Günter Meyer, head of the Center for Research on the Arab World in Mainz, said he considered it unlikely that the Syrian regime would in the current situation allow itself to act rashly and employ sarin - thereby crossing the "red line" set by Obama and provoking a massive intervention by western nations.
"Chemical warfare can also be staged by opposition forces in order to pressure the US and NATO, so that weapons are finally officially delivered to the rebels," Meyer said. To date, only Qatar and Saudi Arabia have officially delivered weapons to the rebels.
Syria's Israel policies
Assad would only turn to massive chemical weapons use "if he is cornered and sees it as having no other choice," said Dina Esfandiary from the International Institute for Strategic Studies in London.

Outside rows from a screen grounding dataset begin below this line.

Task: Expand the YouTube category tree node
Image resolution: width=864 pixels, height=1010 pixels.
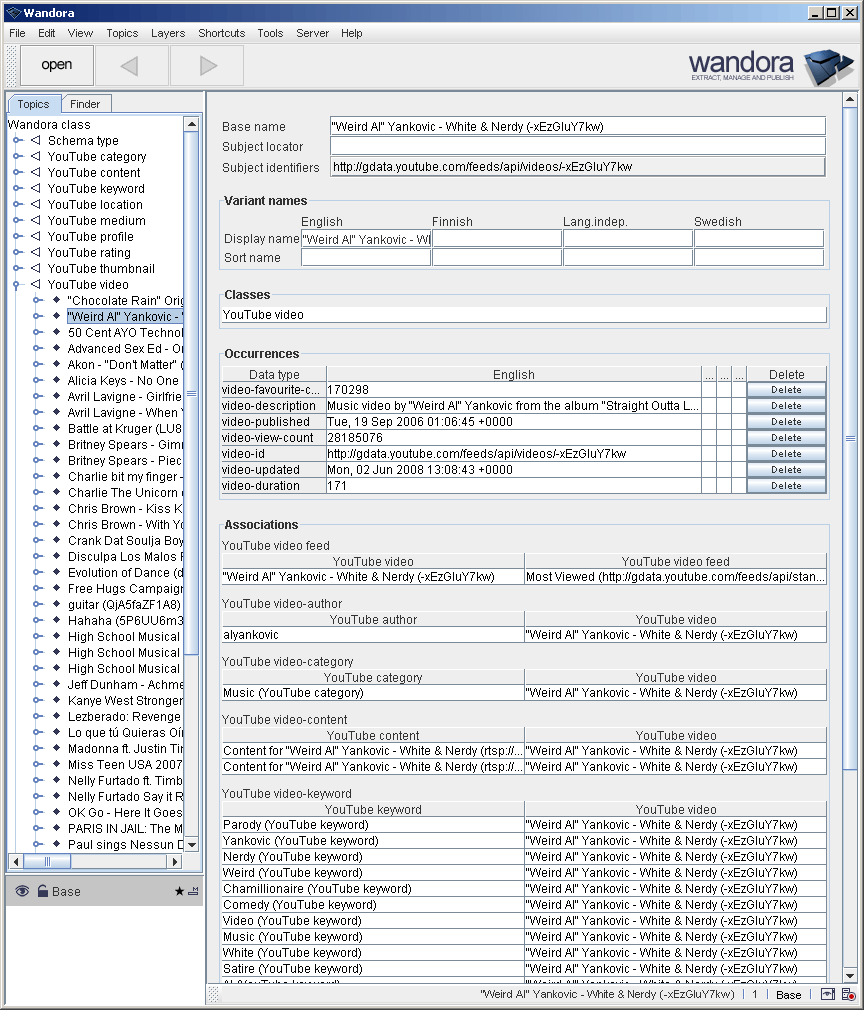Action: click(x=18, y=157)
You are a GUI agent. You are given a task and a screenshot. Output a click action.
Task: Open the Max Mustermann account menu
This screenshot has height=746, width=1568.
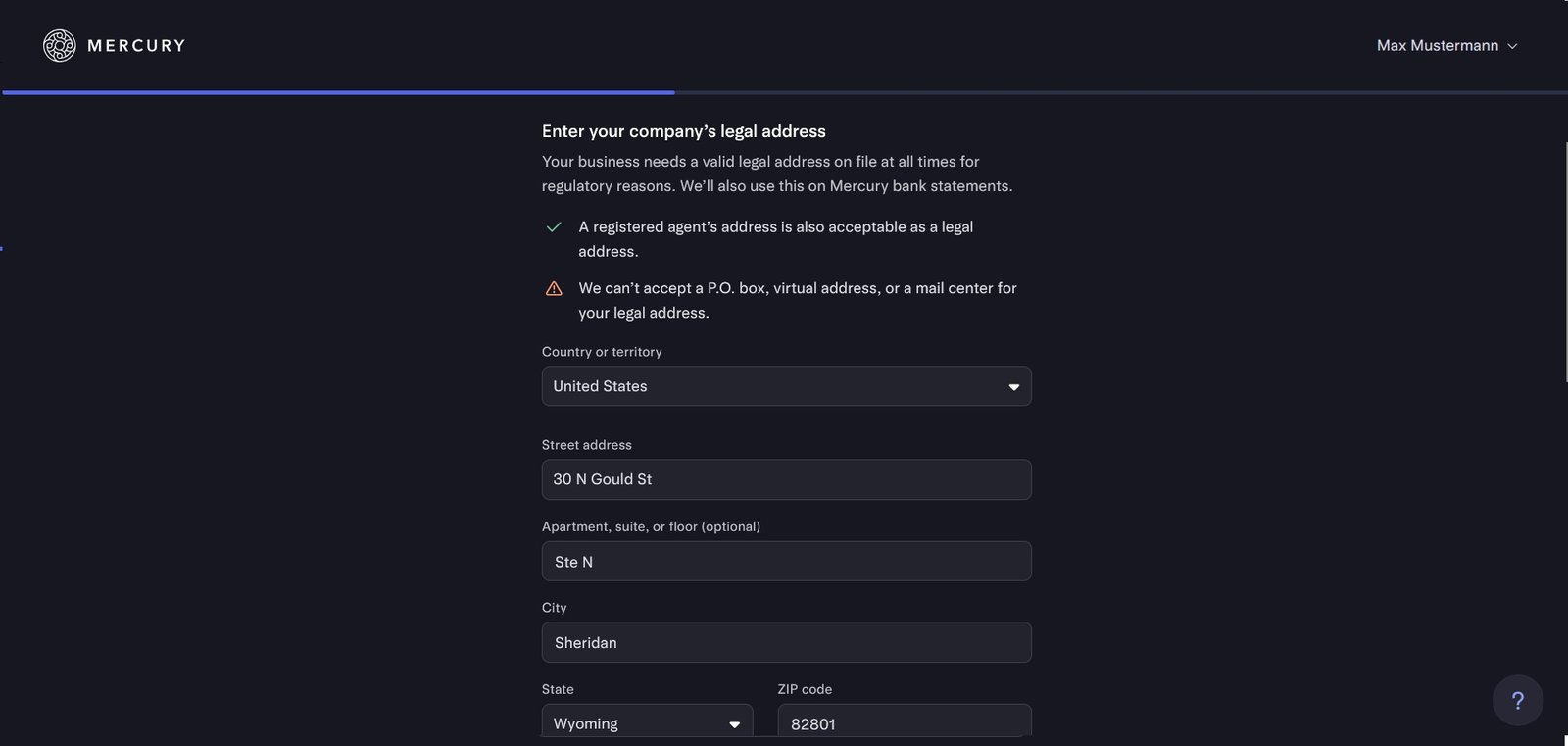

"Chemical weapons are not useful weapons of war," she said. "They are weapons of fear or disruption."
Syria began to develop chemical weapons in the mid-1970s. There are four known production facilities near Damascus, Aleppo, Homs and Hama. Syria proceeded to develop such weapons further with the support of Arab countries, the Soviet Union and later Iran.
"In the 1980s they came to the conclusion that this is the only way to deter Israel and to balance Israel's military superiority and so they became a superpower when it comes to chemical capabilities," Zisser said.

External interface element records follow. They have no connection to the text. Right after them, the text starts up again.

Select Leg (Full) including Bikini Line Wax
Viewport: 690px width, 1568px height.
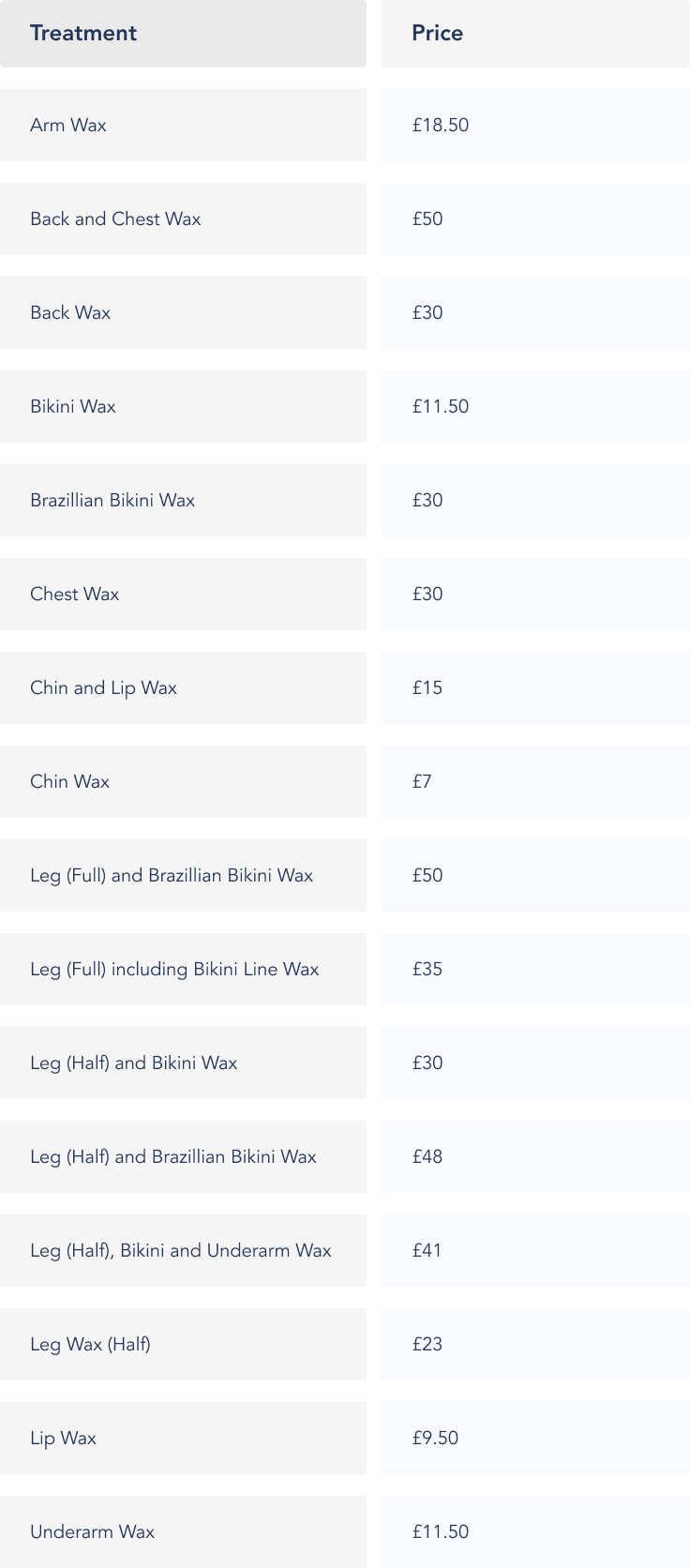(x=174, y=969)
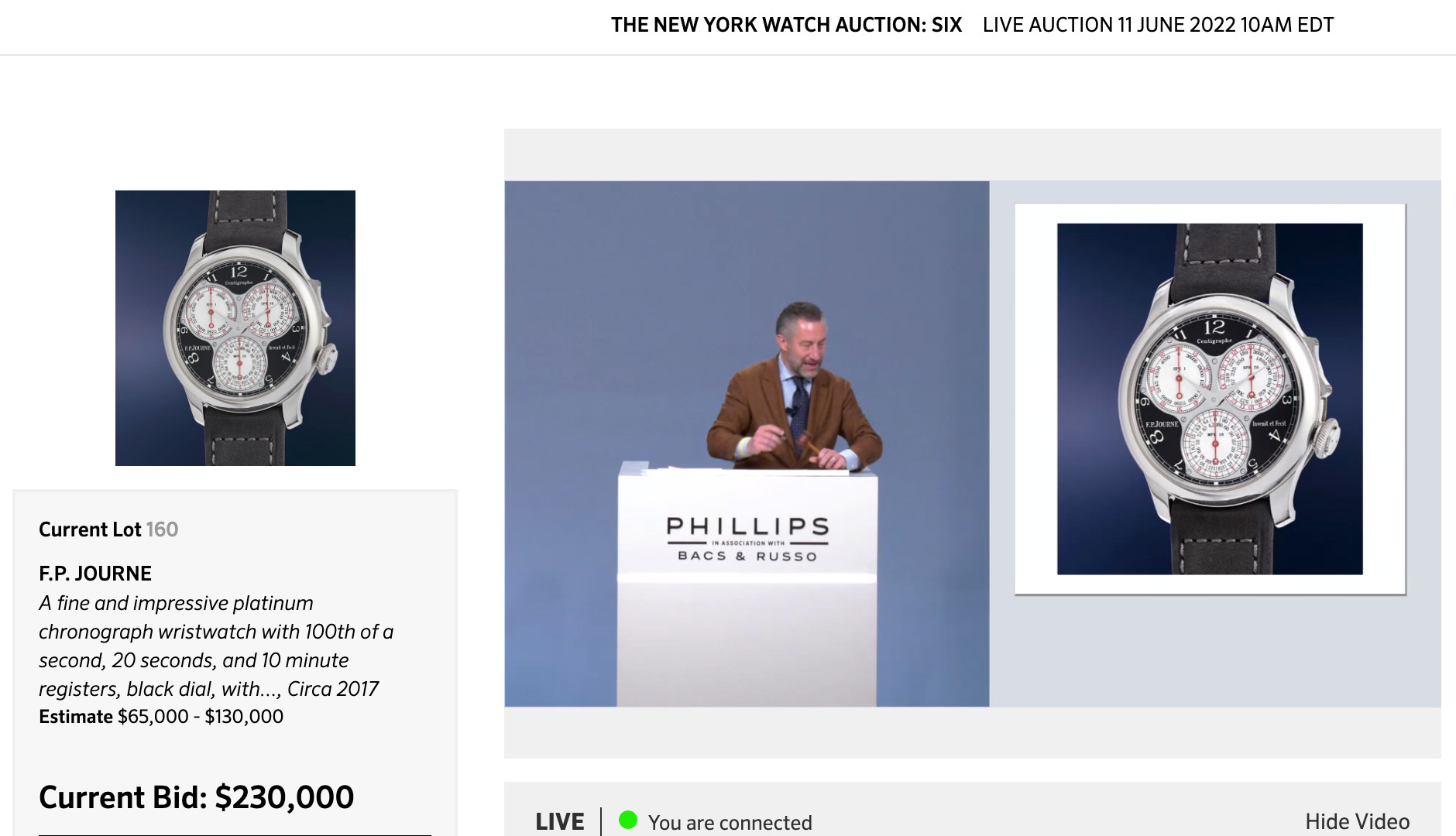Click the Current Lot label
The image size is (1456, 836).
(90, 529)
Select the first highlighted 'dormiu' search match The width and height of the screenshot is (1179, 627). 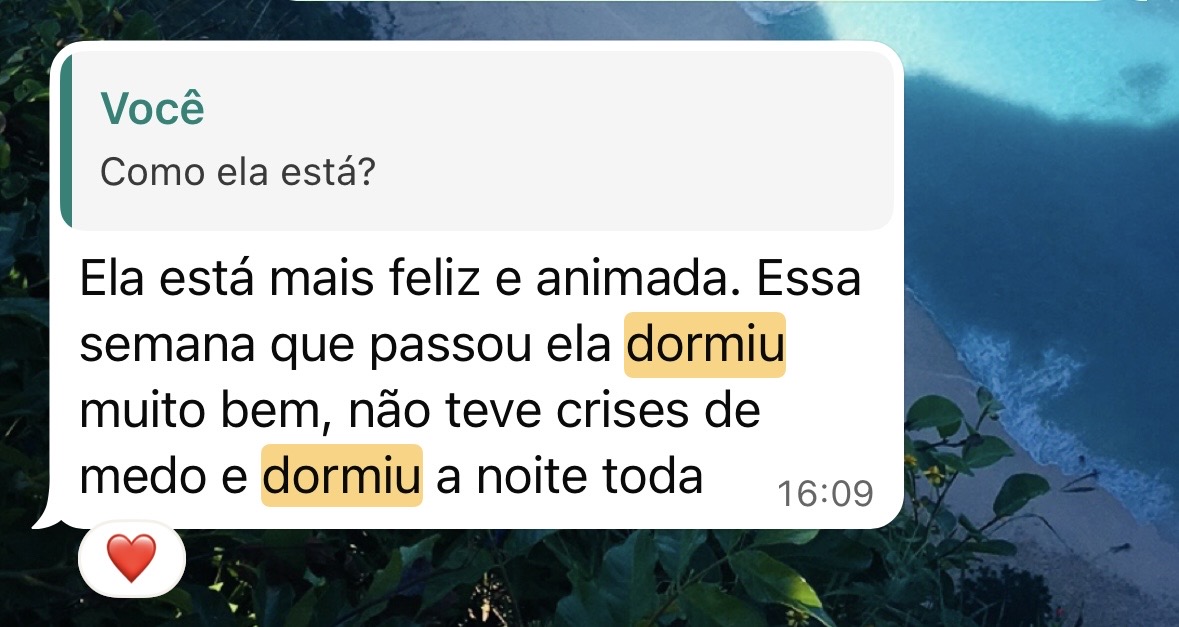click(705, 344)
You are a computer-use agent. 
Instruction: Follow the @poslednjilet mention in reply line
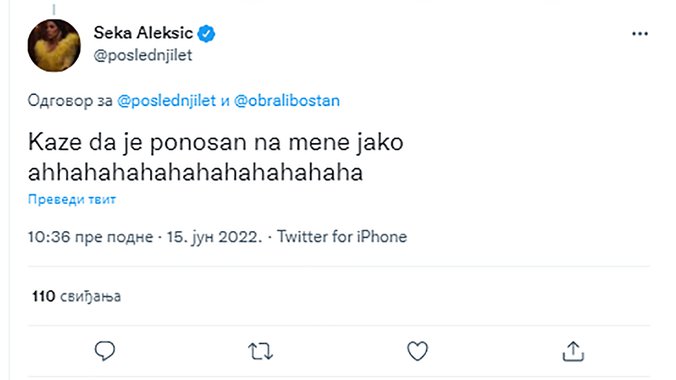(x=166, y=100)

But it is be no means clear where all of the weapons are being stored or how large the stock is. Assad has ignored calls by UN Secretary-General Ban Ki-moon to allow UN experts into the country. Syria has not signed the international Chemical Weapons Convention and is therefore not obligated to provide any information on or discontinue production of chemical weapons.
"Because it is such a concern today, western intelligence agencies have tried to find out as much as they possibly can about his stockpiles and their locations," Esfandiary said. "But they presumably are not yet familiar with the entire program." The regime had put a lot of thought into storing the stockpiles securely, for example by separating the components and storing them in different locations, she added.
Earlier this year, CNN quoted a Pentagon study which stated that up to 70,000 soldiers would be required to secure Syria's chemical weapons arsenal due to the geographical distribution of the production facilities and storage sites.
Fear of terrorist groups
Israel fears that some of Syria's chemical weapons could get into the wrong hands during the civil war in Syria or in an ensuing political chaos. Fanatical groups or Hezbollah could gain control over these arms. This would also mean that the "red line" would have been crossed for the US. But Esfandiary doesn't believe that Hezbollah would make use of such chemical weapons, should they get their hands on them.
"Hezbollah is trying to be a legitimate actor in Lebanon," she said. "Although they have invested a lot in keeping Assad in power, they have spent the better part of the last 20 years saying that the reason why they are a legitimate political actor is because of their resistance against Israel and its use of disproportionate means against its enemies." It would cast a poor light on Hezbollah if they were to employ methods which they themselves criticized, she added.
The neighboring countries Jordan and Turkey also share the concern about the lethal weapons arsenal. Zisser said he believes the nations already cooperate closely in order to observe and prevent possible arms transports.
"This war has no clear borders," he said. "Once you start a radicalization of the conflict, it can also move to the neighboring countries. So nobody is happy about it."